The girth is actually a dressage girth, it's the only way i could get the short length i needed locally. The people in the tack store thought i was crazy but it works.

And you are correct, my daughter is also tiny



I've been watching ebay for a reasonable saddle to pop up and checking craigslist locally.


----------



## paintponylvr

R u considering a child's Wintec? Or just looking for leather? Do you get texts on your phone w/ pictures?

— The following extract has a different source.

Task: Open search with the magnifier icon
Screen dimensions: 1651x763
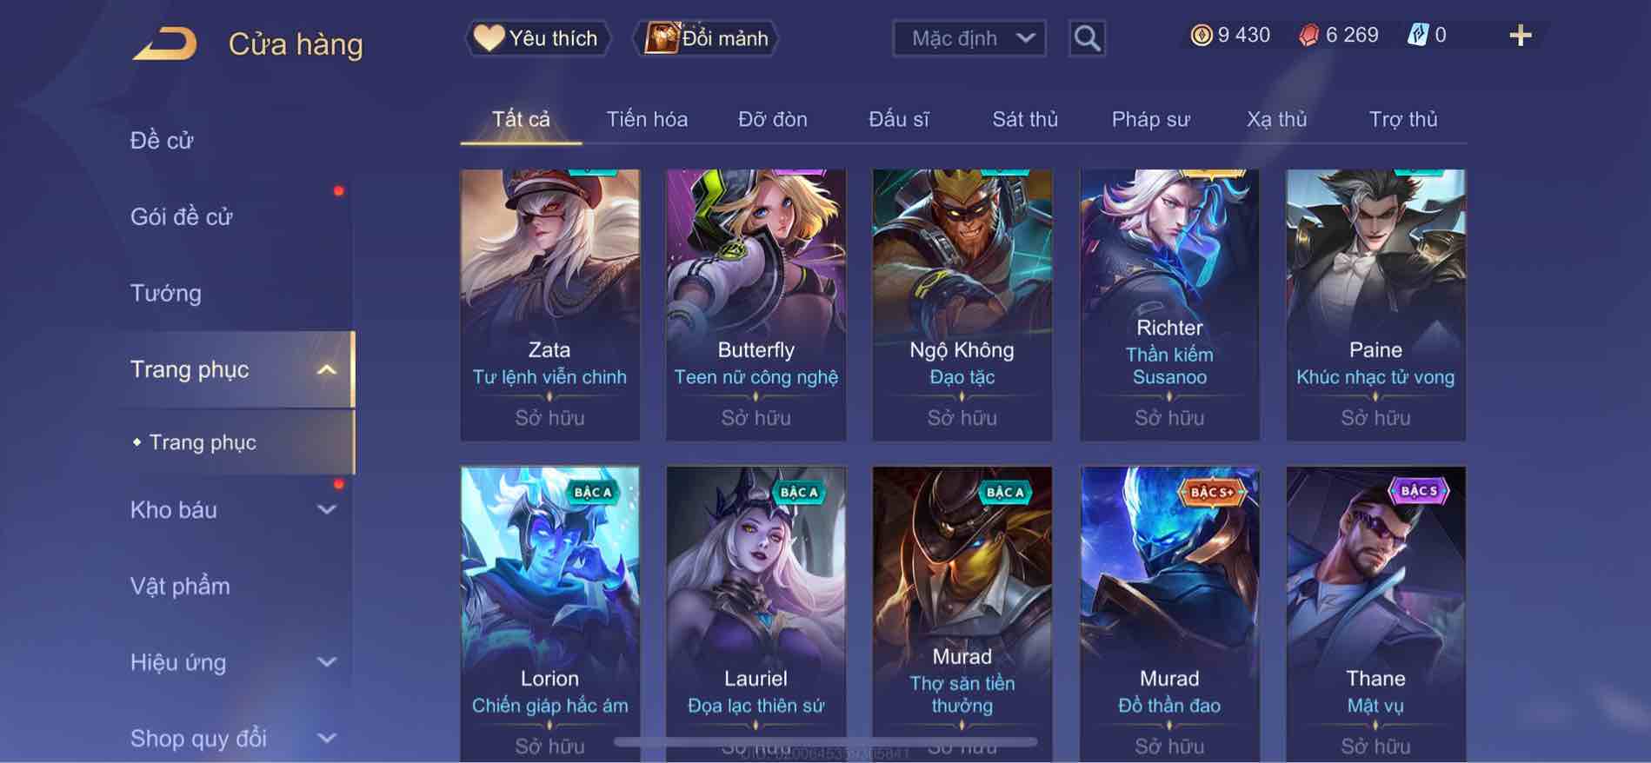Action: [x=1087, y=38]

If you are interested, we have a BIG sale coming up in Raleigh, NC over Labor Day weekend. I have some equipment to consign this year, which will allow me first day, non-public look over of sale items... If you are interested, I can look around and see what's available. Take pics of some that might be appropriate, send your way to see if you like/can afford. It's not an auction, but a consignment sale. Some items are new (rare), some are well cared for - older - in good shape and some are dirty and "dumped off" but might work. The seller has the option to say "yay or neigh" to reducing the price the last day of the sale - sometimes it reduces the price by 50%. Any items not sold are either opted to be donated to the sale company or the seller picks back up while the monetary amounts due are figured on items sold. I have done this before for folk that needed equipment for small children and ponies....

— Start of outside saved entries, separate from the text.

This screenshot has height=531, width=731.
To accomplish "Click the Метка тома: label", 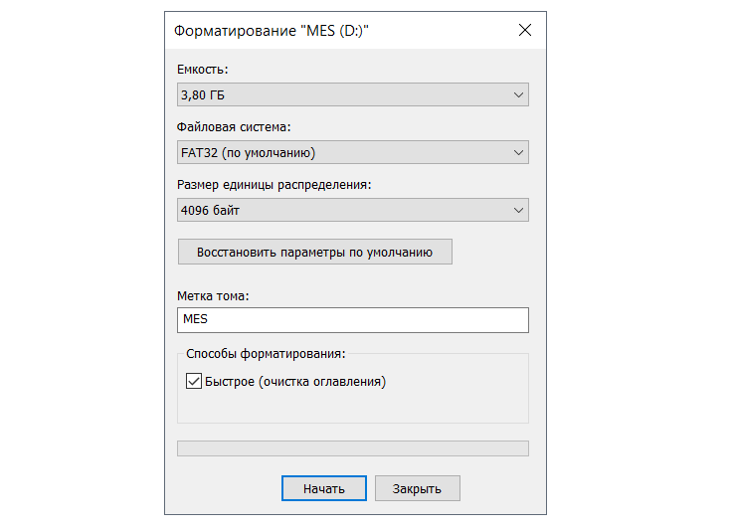I will [x=213, y=295].
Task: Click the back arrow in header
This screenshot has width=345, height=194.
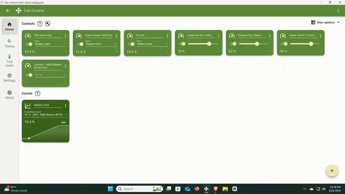Action: 8,11
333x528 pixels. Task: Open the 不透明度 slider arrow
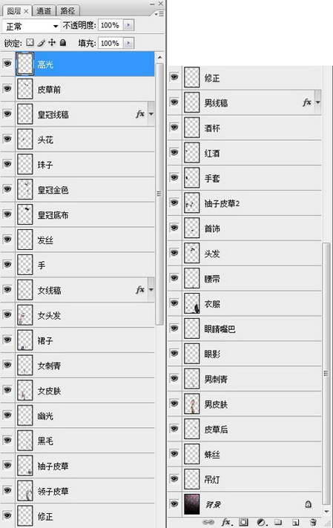click(128, 25)
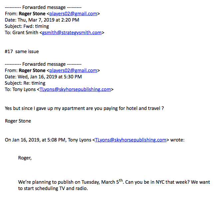Open players02@gmail.com link above Mar 7 date

click(73, 14)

Equestrian Exchange Tack consignment sale Some of what I stated above seems to have changed. I didn't take any tack last year or go to the sale (getting ready to go to Nationals and didn't have time while working before hand). I will need to reread the rules. Didn't have the admission fee sale the year previous when I did consign items. I need to go thru all the rules...

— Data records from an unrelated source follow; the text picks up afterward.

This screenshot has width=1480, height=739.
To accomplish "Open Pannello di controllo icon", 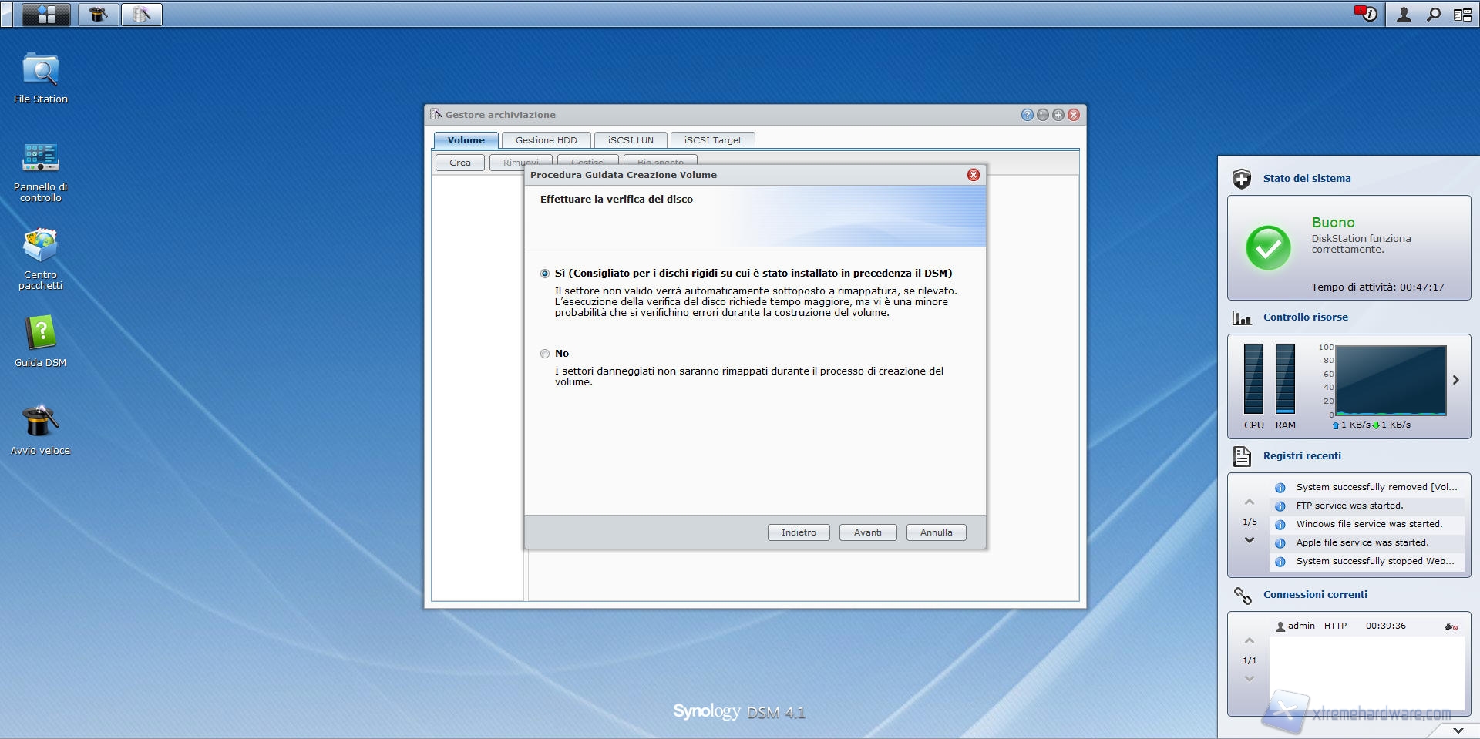I will [x=40, y=159].
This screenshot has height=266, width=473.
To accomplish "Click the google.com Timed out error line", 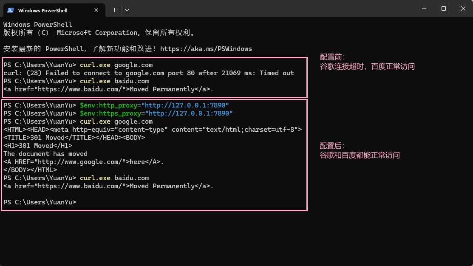I will coord(149,73).
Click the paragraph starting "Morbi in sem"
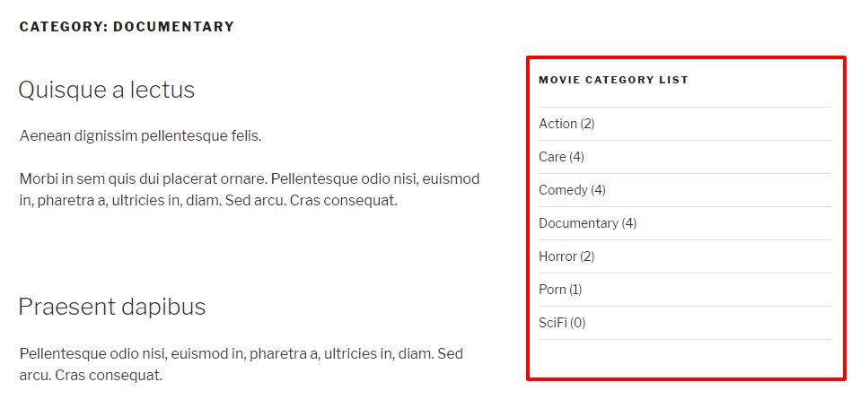Image resolution: width=860 pixels, height=408 pixels. click(250, 189)
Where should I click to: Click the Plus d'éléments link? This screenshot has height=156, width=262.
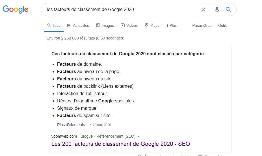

The only 2 English saddles that I have left are for larger teenagers, not appropriate for small ponies or tiny riders and one of those isn't in sellable shape (imo), but might be something that I give away in the next year or two to someone who needs and doesn't mind an OLD, beat up and looking a bit shopworn, original basic Wintec Huntseat saddle.

EMERGENCY WITH FRIEND GOTTA RUN!!!


----------



## opeth13

But of course! I'm a welder and my job causes my phone to mess up to the point of useless within about a year so I tend to be pretty up on technology.

I was looking at this HDR leadline saddle http://www.tackroominc.com/hdr-advantage-leather-pony-leadline-saddle-p-3247.html Do you think it would be worth looking in to?

I'm not dead set on leather, I just like it. I've never had a synthetic saddle so I just don't know much about how they hold up or anything. I'm trying to stick to English since it's what I know and more than likely what she'd end up taking lessons in. I don't know of that many places that really teach western here in the RI area.


----------



## PintoPippin

Your new pony is a cutie! What's his name (you mentioned his Reg. name- but what's his barn name? Jet?) I have had big horses for years.. but recently got my first lil' pony, a 40" shetland. He already rides great; I teach kid's lessons/parties on him (and I ride him occasionally, barrel racing and speed events or a gallop around the pasture; mostly to make the kids laugh- i'm 5' and 85lbs). I am recently married, and can't wait until we decide to start a family so my little ones can grow up on the ponies… you are where I hope to be in a few years. For now I just teach other people's kids to ride… lol.

You live in RI? I am originally from shoreline CT, now live in FL and hope to move back north…. The Nordic Lodge in RI is my favorite restaurant EVER! I won a 14lb lobster there when I was 11. Once the owner of the Fjord pony on the property was there, and he let me ride double with his daughters. A very happy memory, as this was before I had my own horses.




>nostalgia<

Keep looking on local consignment, craigslist, and ebay for little saddles-in the past 2 years I have been able to pick up 8", 10" and 12" saddles (both english and western) on a pony tree- they fit pony backs great, and little kid's bums too! Buddy Stirrups are great until she can reach the real ones, they are typically for western saddles, but I have used the clip-on stirrups off of bareback pads, clipped to the d's of the english saddle for little tiny kids- although usually you can roll the regular english leathers up high enough. I use dressage girths rather than trying to find "pony" sized ones.

Good luck with your new pony! You'll have to post some pics when you get your daughter riding him.


----------



## Humhill

I'm not sure if you had gotten the info yet, but your pony's breeder would be Anita Ray of Silver Meadows in Florida.


----------



## minimomNC

He is listed as being owned by Melinda Doan, she is a trainer in SC. Her farm is Pick Pocket, just goggle her name or the farm name and contact her directly. And he is also registered as a shetland so you would need two transfers, one for the AMHR papers and one for the ASPC papers.


----------